I came across a World Health Organisation report on the topic of violence and health, published in 2002. There was also a book titled ‘Bearing Witness’, subtitled Violence and Collective Responsibility, authored by a medical doctor and a psychologist on behalf of the ‘Philadelphia Physicians for Social Responsibility’ (PSR) and published in 1998.

They begin their preface by pointing out that in every crisis there is an opportunity and that the social crisis engendered by escalating levels of social violence had forced them to ‘make the startling realization that conventional wisdom does not help us to understand why people treat each other so badly,’ and ‘provides the impetus to broaden our search for answers.’

This led to the setting up of a Task Force on Psychosocial Causes of Violence by the PSR, made up essentially of clinicians (doctors who deal directly with patients) who shared the ‘experience of working with perpetrators and victims of violence.’ Most doctors have at some stage during their training had to deal with these two groups, mainly the latter, and some have to treat the victims on a more regular basis during their career.

So it is not surprising that PSR took the lead to address the problem, examining it in its manifold aspects and proposing what they called a Public Health (PH) approach to a possible solution. They first considered what they termed the ‘traumatogenic’ (NB: trauma = injury) forces in society to then look at the settings where violence occurs (family, workplace, school, church), and next the usual response to violence, finally positing that we live in a ‘Trauma-Organised system.’

They develop a Trauma Theory before proposing the Public Health Approach in three parts: 1. Tertiary Prevention – Fixing what is already broken; 2. Secondary Prevention – Containing the traumatic infection; and 3. Primary Prevention – Ending the cycles of violence.

I was not surprised that the WHO report, four years later, was based on the Public Health approach already adopted in 1996 (see later) – after all PH is WHO’s forte. There is a foreword by Nelson Mandela which begins by indicating that ‘The twentieth century will be remembered as a century marked by violence’ and ends on a hopeful note, ‘We must address the roots of violence. Only then will we transform the past century’s legacy from a crushing burden into a cautionary lesson.’

WHO at its 49th World Health Assembly in 1996 adopted Resolution WHA49.25 – Preventing Violence: a Public Health Priority.
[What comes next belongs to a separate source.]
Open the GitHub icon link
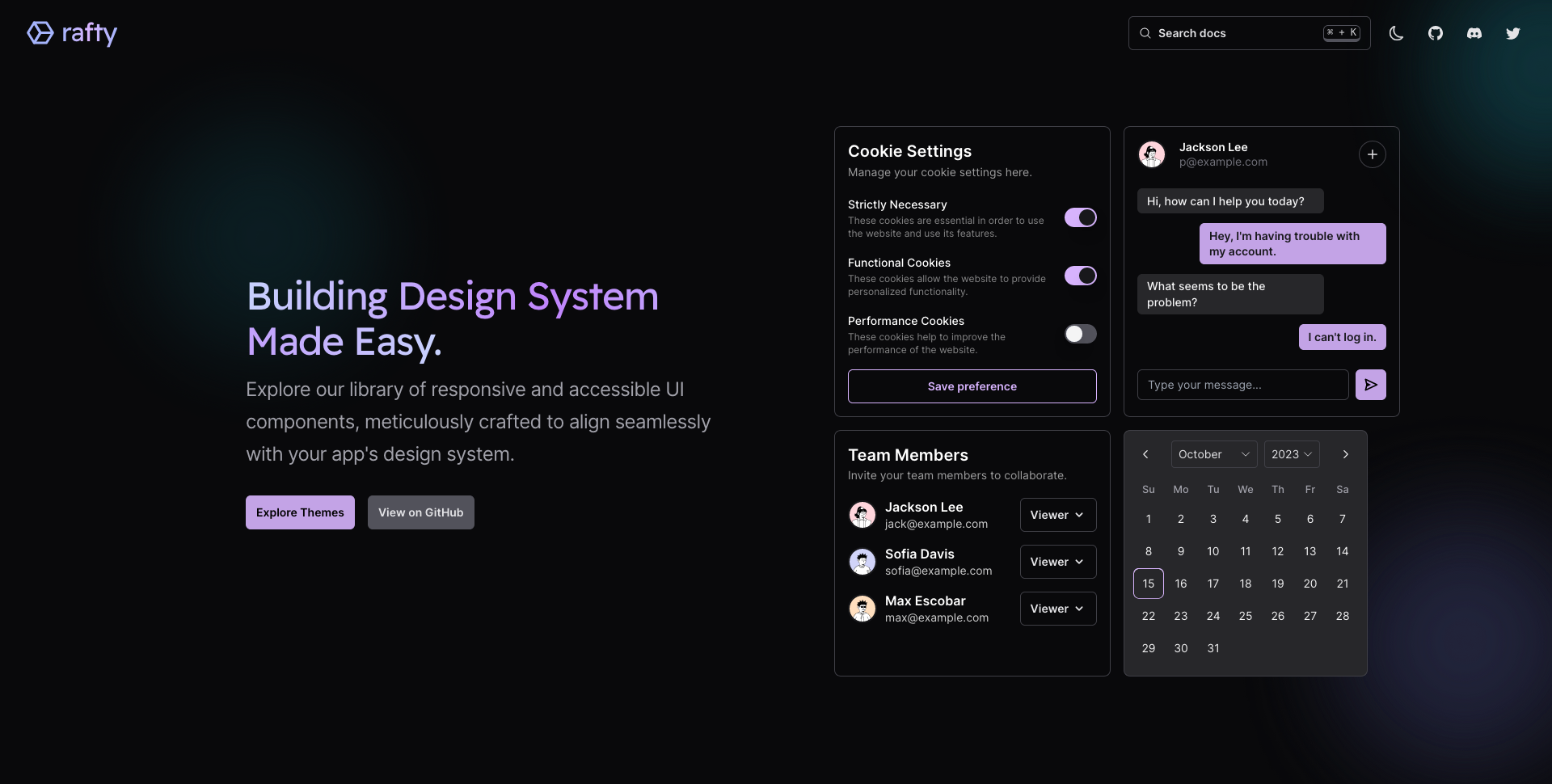Viewport: 1552px width, 784px height. click(x=1435, y=33)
There followed a plan of action which is in various stages of implementation by member states.

On the back cover of that report is a message from Kofi Annan, then   eral, United Nations, to the effect that men, women and children everywhere had the right to live their lives free from the fear of violence: ‘We must help them enjoy that right by making it clearly understood that violence is preventable, and by working together to identify and address its underlying causes.’

As I read these wise words, I could not help reflecting on the irony that Kofi Annan’s efforts in Syria were tragically thwarted by the escalating violence there, especially against children of late, and that Mandela’s hope for the 21st century were belied as it opened with the destruction of the twin towers in New York on 9/11, leaving almost 3000 innocent people dead.

Stephen Pinker, a leading psychologist at Harvard University, has published a book some time back in which he argues, with supporting facts and figures, that mankind is living at the most peaceful time in its history, and that violence is on the wane globally.

That may well be so, but for those who have to endure it daily, especially the large-scale variety that is endemic in chronic zones of conflict, that larger picture is of no comfort. Still, man lives on hope, and because we have no other choice, we must perforce share with Nelson Mandela and Kofi Annan their sincere hope for a world with less violence and better ways to cope with it.

Physicians have a great responsibility in this endeavour, and national authorities must provide them with all the means to face this scourge. Let this not be a mere wish.